→ **TASK STATEMENT**
The lines to be copied are those below that contain "cancer".

→ **EXTRACTED DATA**

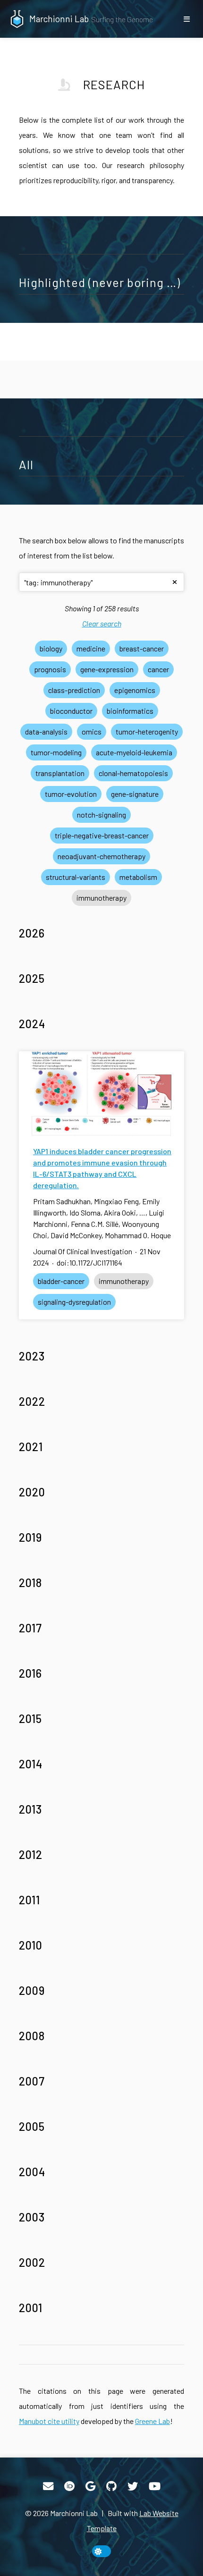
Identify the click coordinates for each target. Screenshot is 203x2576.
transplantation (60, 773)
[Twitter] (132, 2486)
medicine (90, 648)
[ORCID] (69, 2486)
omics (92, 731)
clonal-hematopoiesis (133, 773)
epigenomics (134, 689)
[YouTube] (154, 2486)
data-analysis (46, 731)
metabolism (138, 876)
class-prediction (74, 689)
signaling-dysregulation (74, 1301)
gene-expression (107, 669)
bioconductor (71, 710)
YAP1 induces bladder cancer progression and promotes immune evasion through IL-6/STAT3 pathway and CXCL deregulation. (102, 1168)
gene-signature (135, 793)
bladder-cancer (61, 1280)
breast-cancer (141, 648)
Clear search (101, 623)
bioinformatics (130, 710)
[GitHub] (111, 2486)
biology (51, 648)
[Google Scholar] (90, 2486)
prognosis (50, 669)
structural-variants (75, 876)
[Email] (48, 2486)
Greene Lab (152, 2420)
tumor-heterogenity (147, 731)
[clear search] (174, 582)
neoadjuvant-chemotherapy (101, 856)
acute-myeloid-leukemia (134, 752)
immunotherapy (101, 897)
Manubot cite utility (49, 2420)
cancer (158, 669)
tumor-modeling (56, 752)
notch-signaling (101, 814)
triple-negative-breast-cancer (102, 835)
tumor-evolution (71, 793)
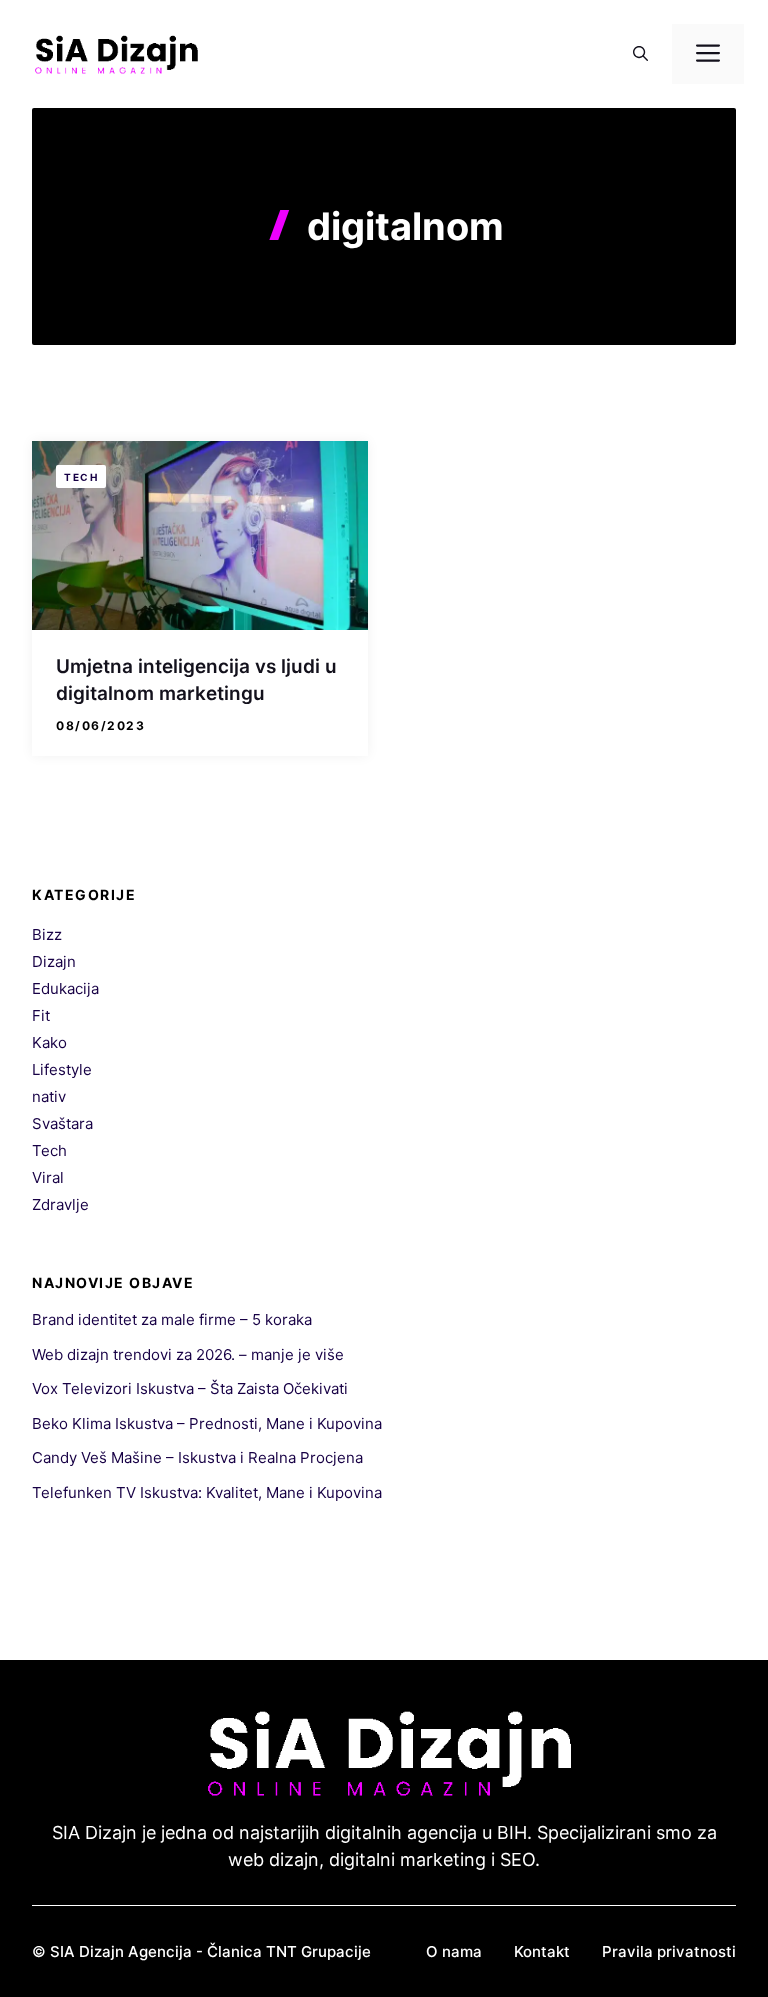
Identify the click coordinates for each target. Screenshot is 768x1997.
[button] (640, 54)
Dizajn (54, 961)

* * *

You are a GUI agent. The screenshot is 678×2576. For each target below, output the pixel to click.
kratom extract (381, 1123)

---

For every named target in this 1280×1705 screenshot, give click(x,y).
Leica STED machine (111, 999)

→ **ANSWER BOX**
YAP1 induces bladder cancer progression and promotes immune evasion through IL-6/STAT3 pathway and CXCL deregulation. (102, 1168)
bladder-cancer (61, 1280)
breast-cancer (141, 648)
cancer (158, 669)
triple-negative-breast-cancer (102, 835)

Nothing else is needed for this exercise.